About connecting to managed appliances through a firewall
The SCC provides you with the ability to configure an SSL authentication port for SteelHeads when the SCC is behind a firewall with restricted access to ports 443 and 80. This feature enables SteelHeads to communicate with SCC. You configure the SSL authentication port using the SCC CLI.
This diagram shows a SteelHead (SH-1) connected to the SCC that’s listening on port 443 without a firewall. The second SteelHead (SH-2) is connected to the SCC through a firewall that has restricted access to ports 443 and 80. On the SCC for SH-2, you can configure an SSL authentication port (for example, 7443) using a CLI command enabling you to communicate with SH-2.
SCC with custom authorized port 7443
You can configure one additional authentication port in addition to the existing port 443.
The SSL authentication port feature is only available via the CLI; it isn’t available in the SCC Management Console.
For detailed information about connecting and using the Riverbed CLI, see the Riverbed Command-Line Interface Reference Manual.
Troubleshooting the connection
On the SCC:
• The port number should have an appropriate entry when you run the netstat command. On the SCC, via the shell, at the system prompt enter:
netstat -an |grep <port-number>
• The port number should be listed in the Apache /etc/httpd/http.conf file:
Listen <port-number>
If the port number doesn’t appear, restart the HTTP service on the SCC:
pm process httpd restart
On the managed appliances:
• Enter the show ocd connections command. It should list the port number as Auth Port and Status “Connected.”
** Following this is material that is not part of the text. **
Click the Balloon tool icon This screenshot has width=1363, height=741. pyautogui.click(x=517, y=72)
• To ensure registration is successful, enter these commands:
amnesiac # show scc
amnesiac # show cmc
Connecting to the SCC Management Console
To connect to the Management Console, you must know the host, domain, and administrator password that you assigned in the configuration wizard.
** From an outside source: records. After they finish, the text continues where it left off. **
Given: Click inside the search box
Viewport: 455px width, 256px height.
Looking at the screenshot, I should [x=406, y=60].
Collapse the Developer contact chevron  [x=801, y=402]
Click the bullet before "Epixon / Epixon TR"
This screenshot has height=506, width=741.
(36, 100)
Cookies and JavaScript must be enabled in your web browser. Before you begin, clear your browser cache and cookies to ensure the user interface displays correctly.
1. Enter the URL for the SCC in the location box of your browser:
<protocol>://<host>.<domain>
<protocol> is http or https. The secure HTTPS uses the SSL protocol to ensure a secure environment. When you connect using HTTPS, you’re prompted to inspect and verify the SSL certificate. This is a self-signed certificate used to provide encrypted web connections to the SCC.
<host> is the IP address or hostname you assigned the SCC during initial configuration. If your DNS server maps the IP address to a name, you can specify the DNS name.
<domain> is the full domain name for the SCC.
The SCC Sign In page appears.
2. In the text box, specify the user login: admin, monitor, a login from a RADIUS or a TACACS+ database, or a previously configured role-based management (RBM) account.
The default login is admin. Users with administrator privileges can configure and administer the SCC. Users with monitor privileges can view SCC reports but they can’t configure the system.
3. In the Password text box, specify the password you assigned in the configuration wizard of the SCC.
The SCC is shipped with password as the default password.
4. Click Log In to log in to display the dashboard.